* Posts by socialmediamojo

3 publicly visible posts • joined 26 May 2008

Legal digital music is commercial suicide

socialmediamojo
Coat

Michael may have figured out why imeem will succeed

"the royalty structure ensures they will never turn a profit. Napster, Imeem and the upcoming MySpace music store fits in this category. At MP3.com we were profitable, but the portion of our business which served licensed music was never going to make any money"

Michael I know you were trying to say that imeem is doomed, but, like mp3.com imeem has an awful lot of music which isn't attached to money grabbing major label deals.

if mp3.com could be profitable then imeem can manage it too, and I'll wager that given the growth in the internet since mp3.com's heyday that imeem has a lot more music than mp3.com ever did.

U2 tracks disappear from YouTube

socialmediamojo

The sound quality must've been awful

Not something for audiophiles then....

Firstly they were recorded via a mobiles phone, and then the idiot uploaded them to youtube which has rubbish 32kbit audio and needs it to be in video format. I guess if he'd been smarter he could have uploaded them to imeem.com as audio files and had the low quality cellphone audio delivered in pristine 128kbit mp3.

Normally it annoys the hell out of me when people use youtube to share music because there's a popular music only alternative in the form of imeem, it seems silly to see people wrapping their audio into video files so that youtube will accept it when you can just upload audio to imeem. But this probably sounded like crap before it was uploaded.

The music biz's digital flops - a short history

socialmediamojo
Thumb Up

Qtrax may not be the best example...

After all it's ad supported downloads, at least pandora/last.fm/imeem are streaming only and have a possible revenue stream from upselling users to paid for downloads from itunes/amazon/napster.

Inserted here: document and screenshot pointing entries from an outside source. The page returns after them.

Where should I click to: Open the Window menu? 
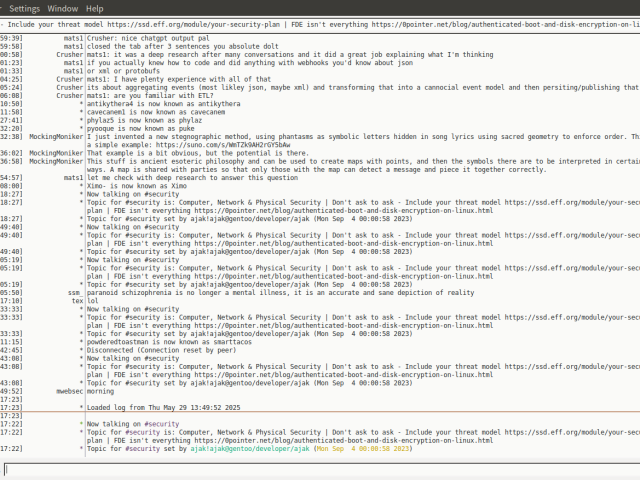pos(63,8)
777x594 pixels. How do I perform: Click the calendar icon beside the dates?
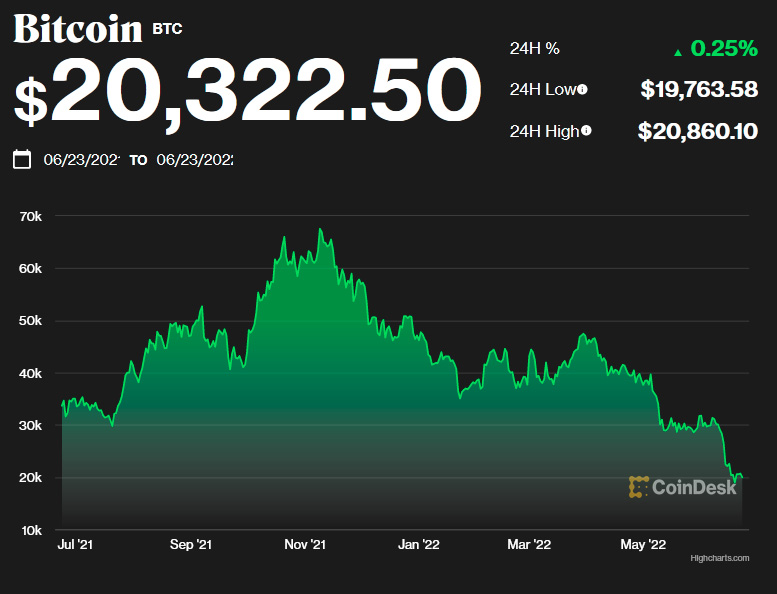[22, 159]
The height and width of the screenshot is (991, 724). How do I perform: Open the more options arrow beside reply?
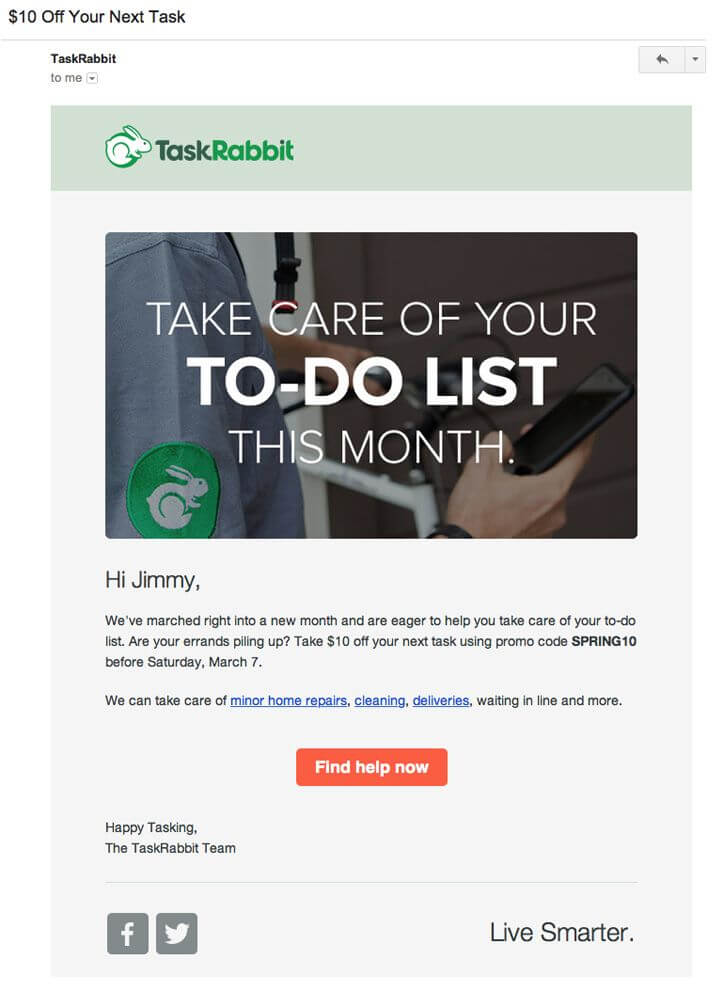(x=695, y=59)

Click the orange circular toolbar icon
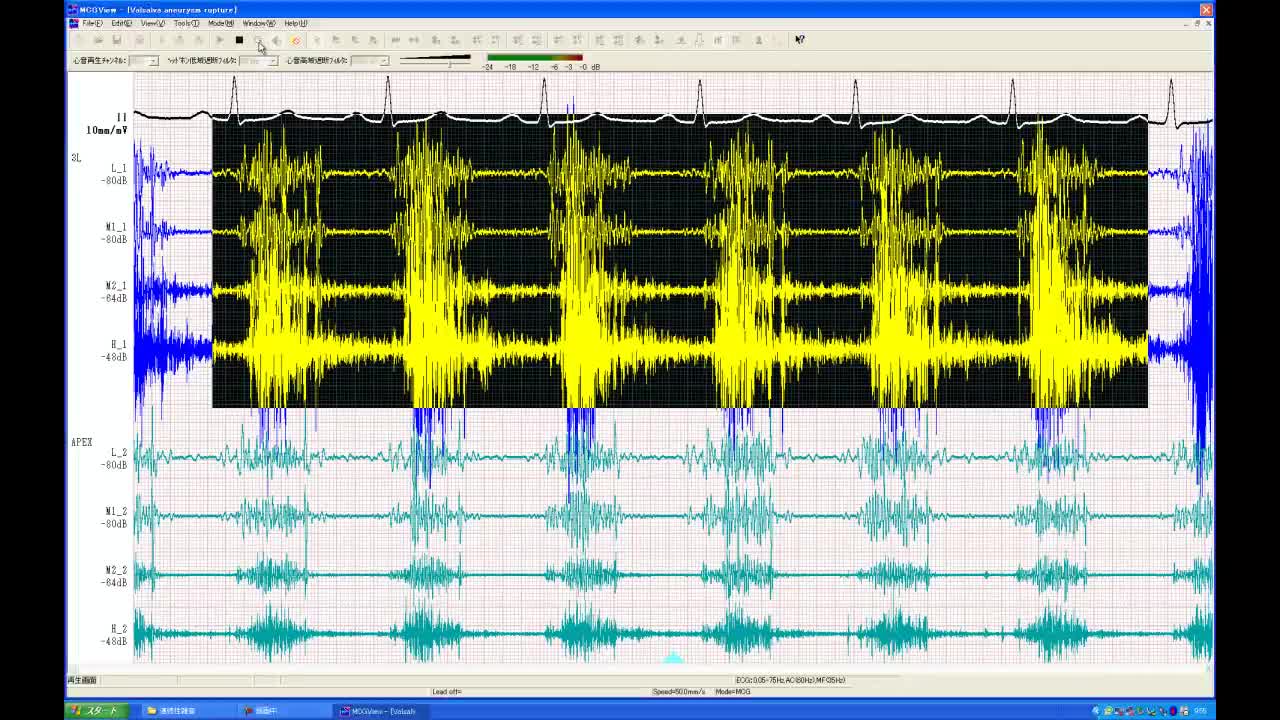point(295,40)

But pretty much someone at pandora/last.fm/imeem is going to have to figure out how to do deep analysis of user patterns and correlate music taste with non-music product purchases. I know it's possible, and these sites are probably going to be better at it than Google since they really are close to the music data, although they might have trouble getting the other half of the equation. All those sites should just hire some people who really understand statistics and good music (a rare person going by the music tastes of the few statisticians I've met in my time.) and throw data at them until they figure out what music sells which products.